The smart thing to do is put the money (and in the future, the house) in a corporation (or trust, as matty suggests). This provides several benefits:

1) Ownership percentages are defined explicitly in the operating agreement
2) Siblings no longer have a direct claim to the property if they want their money out. They must sell their share of the corporation to you (or another investor) to get out
3) The property is protected from lawsuits for the most part
4) If you choose to rent it out when you're not staying there, this method is also a smart idea tax-wise
posted by chundo at 12:52 PM on April 17, 2007


I have looked into something similar to this (holding property among several people who don't have a pre-existing financial relationship [i.e. aren't married]). The advice I kept hearing was use a trust.

I can't tell you the details but a good attorney or even a Realtor should. You might risk/lose some of the tax benefits, but since this isn't going to be anyone's primary residence and you're not mortgaging, I'm not sure you're losing anything anyway.

There are several ways of achieving joint ownership to property, and it's really something that everyone needs to sit down with a lawyer and discuss. Here's an intro, which hints at some of the options.
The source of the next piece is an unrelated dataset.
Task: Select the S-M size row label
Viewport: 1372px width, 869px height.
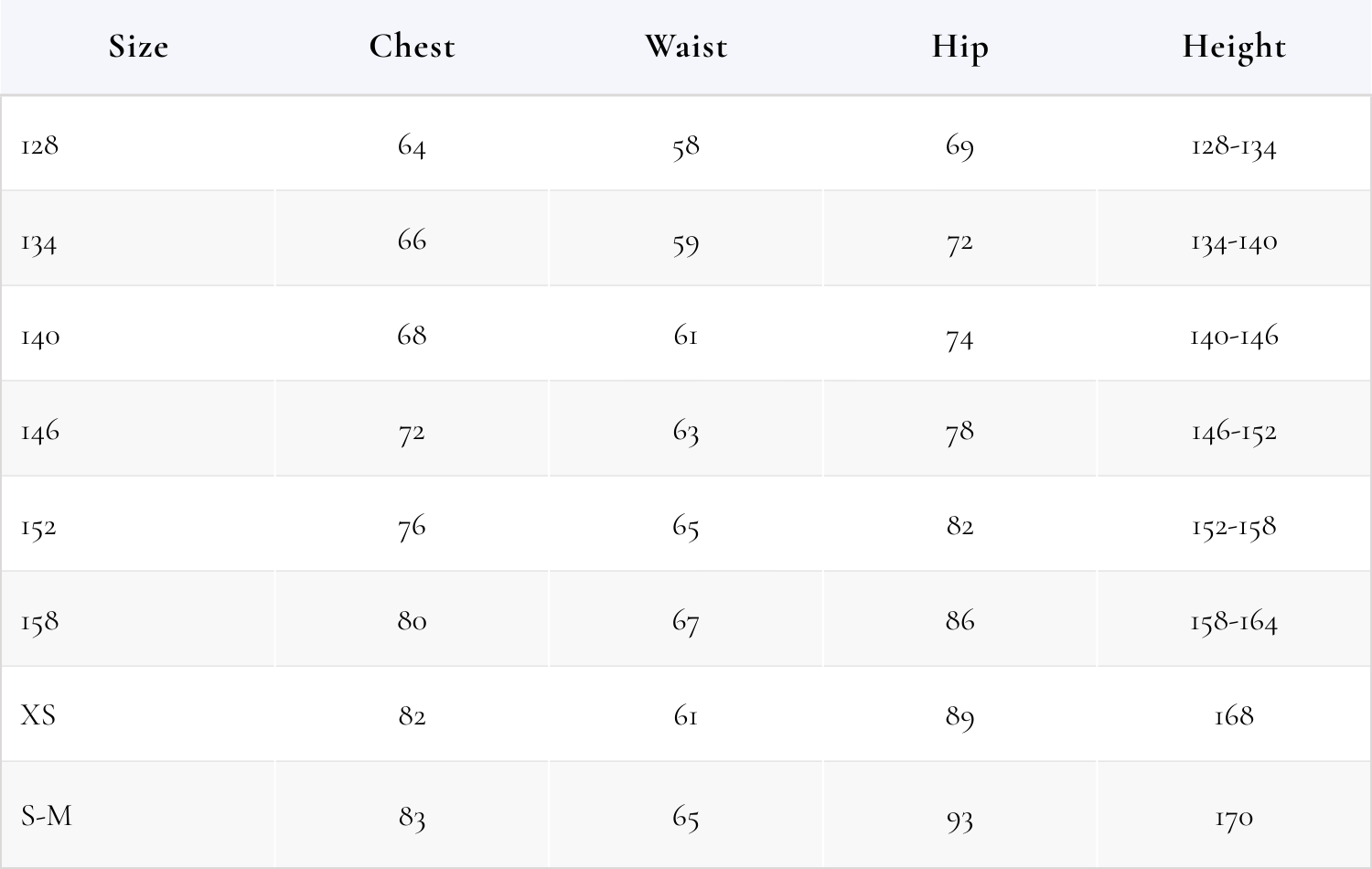Action: 47,815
The big question is joint tenancy vs tenancy in common; the former means that if one person dies, ownership of the property reverts to the remaining partner/s, while the latter provides for shares in the property that inherit and become part of the owner's estate. (That site is actually from the UK, but the basic concepts are pretty similar in the US, at least that I've encountered.)

None of this ought to be foreign to an attorney who handles trusts and estates -- lots of couples and roommates do it all the time. But you need professional advice because there are some serious pitfalls (if one of the people involved in the trust has a high-risk-of-lawsuit occupation, or is a financial/debt risk, that needs to be taken into consideration, plus obvious tax factors).
posted by Kadin2048 at 1:05 PM on April 17, 2007


Response by poster: A trust or an LLC.

I knew this was going to get complicated.
posted by notyou at 2:11 PM on April 17, 2007


Also they need to plan an agreement on usage. Typically each sibling would get 1 week a month or something like that. Do they have the right to rent it out to a third party during their allotted time? How about offering a weekend as a auction item for a charity? They could all agree to rent out the cabin for X amount of weeks a year through a local real estate agent in order to pay taxes/utilities/upkeep costs.